==== Extract to read

Disease onset typically occurs within the first hours/days of life with an urticarial rash, persistent elevation of acute phase reactants, and intermittent fever (which may be low-grade or absent). Typical facial features include frontal bossing and saddle back nose. The rash is typically non-pruritic and changes distribution during the day, without vasculitic alterations. Central nervous system manifestations include chronic aseptic meningitis, which, if left untreated, leads to brain atrophy, severe intellectual disability and sensorineural hearing loss. Typical neurological symptoms include chronic irritability, headache, early morning nausea, vomiting and, rarely, seizures. Ocular manifestations may include conjunctivitis, papilledema, optic nerve atrophy and progressive vision loss. Early degenerative arthropathy frequently involves large joints and causes deformities and contractures.
Mutations (usually de novo ) in the NLRP3 gene (chromosome 1q44) are identified in the majority of patients; however 30-35% of affected individuals lack a detectable mutation. Most of these patients display a somatic mosaicism for NLRP3. The NLRP3 gene plays a key role in innate immunity, encoding a component of the NLRP3-inflammasome, with gain of function mutations leading to overproduction of interleukin 1beta (IL-1beta).

========

Work instructions:
1 – List every ocular manifestation named in the disease description.
2 – Swap "somatic mosaicism" for "germline mosaicism" in the disease description, rewriting it from "Mutations (usually de" up to and including "interleukin 1beta (IL-1beta).".

==== Given entries

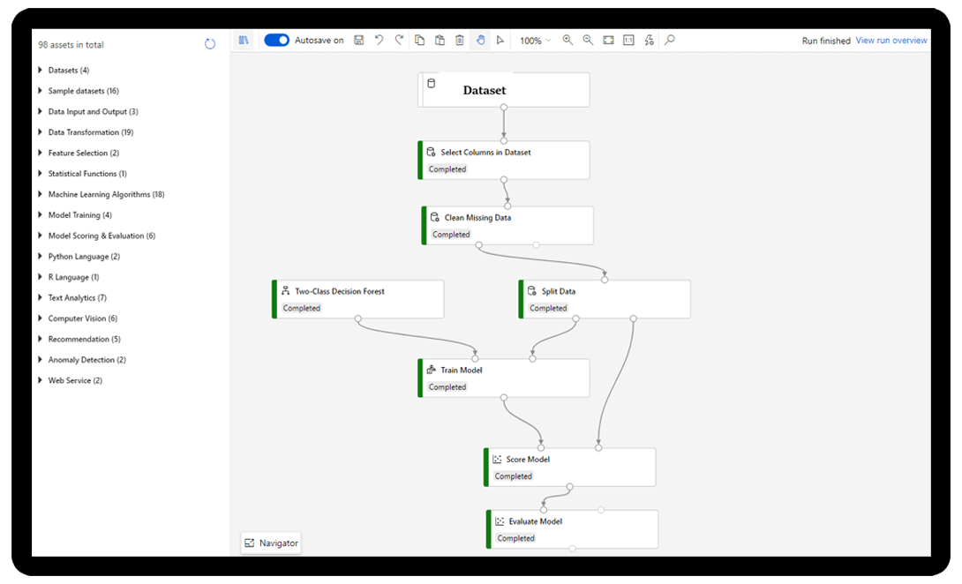The width and height of the screenshot is (962, 584).
Task: Open the 100% zoom level dropdown
Action: [x=535, y=41]
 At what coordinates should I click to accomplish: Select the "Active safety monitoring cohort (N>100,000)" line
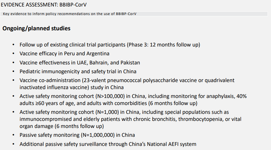pos(133,96)

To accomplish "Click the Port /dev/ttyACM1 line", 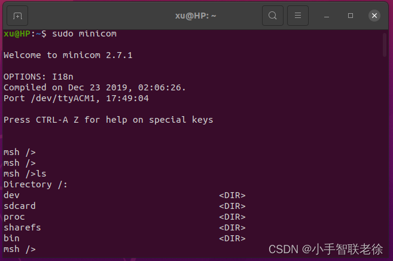I will pyautogui.click(x=76, y=98).
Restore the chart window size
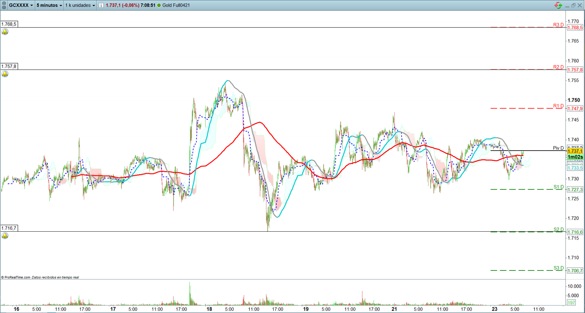Screen dimensions: 585x313 pos(573,5)
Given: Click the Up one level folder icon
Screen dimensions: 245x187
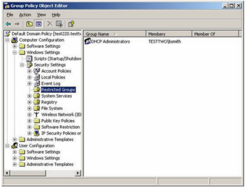Looking at the screenshot, I should 29,24.
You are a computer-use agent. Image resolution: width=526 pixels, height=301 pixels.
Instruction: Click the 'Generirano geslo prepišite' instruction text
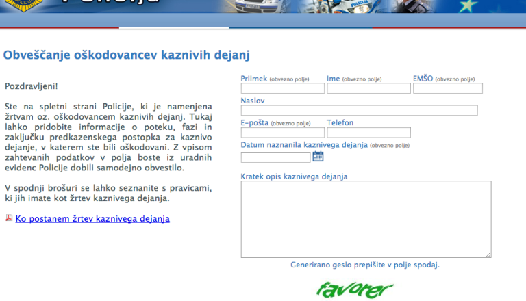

========

Task solutions:
1 – Conjunctivitis, papilledema, optic nerve atrophy, and progressive vision loss.

2 –
Mutations (usually de novo ) in the NLRP3 gene (chromosome 1q44) are identified in the majority of patients; however 30-35% of affected individuals lack a detectable mutation. Most of these patients display a germline mosaicism for NLRP3. The NLRP3 gene plays a key role in innate immunity, encoding a component of the NLRP3-inflammasome, with gain of function mutations leading to overproduction of interleukin 1beta (IL-1beta).